How to Design a Network

by Ma Wen Jie
The first step to implementing a network is to design the network structure and topography

The first step to implementing a network is to design the network structure and topography

Planning and designing a network can range from being a very simple task that you can do yourself to being so complex that a large network consulting firm's services may be required. However, designing a basic home or small- to medium-sized business network does not have to be difficult. Visio, or other flowcharting software, can help to establish the overall design for your network. Once the network is designed, you can begin to install hardware and run cables.

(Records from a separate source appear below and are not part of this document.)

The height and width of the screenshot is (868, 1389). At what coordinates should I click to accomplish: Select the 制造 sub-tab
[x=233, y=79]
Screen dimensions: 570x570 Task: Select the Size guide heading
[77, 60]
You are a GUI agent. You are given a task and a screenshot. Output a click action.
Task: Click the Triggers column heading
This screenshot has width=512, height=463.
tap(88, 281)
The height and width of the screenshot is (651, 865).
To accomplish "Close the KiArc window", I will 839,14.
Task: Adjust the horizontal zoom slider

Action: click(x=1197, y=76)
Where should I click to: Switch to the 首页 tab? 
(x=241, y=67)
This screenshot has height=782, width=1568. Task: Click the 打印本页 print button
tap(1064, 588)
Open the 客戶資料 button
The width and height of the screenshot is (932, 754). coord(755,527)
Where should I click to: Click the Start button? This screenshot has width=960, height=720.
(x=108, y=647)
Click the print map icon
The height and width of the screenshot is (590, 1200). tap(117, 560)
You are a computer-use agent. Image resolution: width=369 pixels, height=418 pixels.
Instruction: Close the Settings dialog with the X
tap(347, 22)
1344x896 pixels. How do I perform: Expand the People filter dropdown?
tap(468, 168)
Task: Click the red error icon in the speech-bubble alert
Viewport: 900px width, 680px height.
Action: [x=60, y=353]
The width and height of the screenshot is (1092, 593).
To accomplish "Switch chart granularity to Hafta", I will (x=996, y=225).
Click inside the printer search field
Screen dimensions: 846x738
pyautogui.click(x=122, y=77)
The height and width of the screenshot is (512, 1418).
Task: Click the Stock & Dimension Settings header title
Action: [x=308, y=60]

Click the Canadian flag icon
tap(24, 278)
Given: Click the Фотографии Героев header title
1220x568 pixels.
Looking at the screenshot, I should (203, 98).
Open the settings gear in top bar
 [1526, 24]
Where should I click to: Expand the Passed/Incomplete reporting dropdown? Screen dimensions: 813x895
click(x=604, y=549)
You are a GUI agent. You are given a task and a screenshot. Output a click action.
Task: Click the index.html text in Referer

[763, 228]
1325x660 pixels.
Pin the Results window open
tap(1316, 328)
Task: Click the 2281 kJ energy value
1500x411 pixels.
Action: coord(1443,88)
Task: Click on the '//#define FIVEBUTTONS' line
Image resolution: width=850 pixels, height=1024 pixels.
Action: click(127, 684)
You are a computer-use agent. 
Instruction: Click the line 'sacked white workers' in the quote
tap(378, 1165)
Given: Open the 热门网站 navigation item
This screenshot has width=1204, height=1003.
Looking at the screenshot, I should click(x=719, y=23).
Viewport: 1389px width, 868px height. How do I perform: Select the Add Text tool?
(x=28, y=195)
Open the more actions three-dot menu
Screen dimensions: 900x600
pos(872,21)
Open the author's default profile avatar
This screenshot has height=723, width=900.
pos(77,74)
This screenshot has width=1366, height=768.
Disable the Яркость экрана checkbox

Start with the densest area of your network. That could be a central portion of your main office.

Add the network hub on your flow chart to indicate the central point of this dense network part.

Add the anticipated computers to that hub. If you have more than 10 to 15 computers, you might consider adding a single box for a block of, for example, 10 computers. Doing this will help keep your chart visually simple.

Connect the computers to the hub using the line tool in your flow charting software.

Build other network areas around their own hub or switch using the same flow-charting shapes and tools.

Connect the hubs or switches on your drawings with connectors that represent the cabling that takes data between the two networks.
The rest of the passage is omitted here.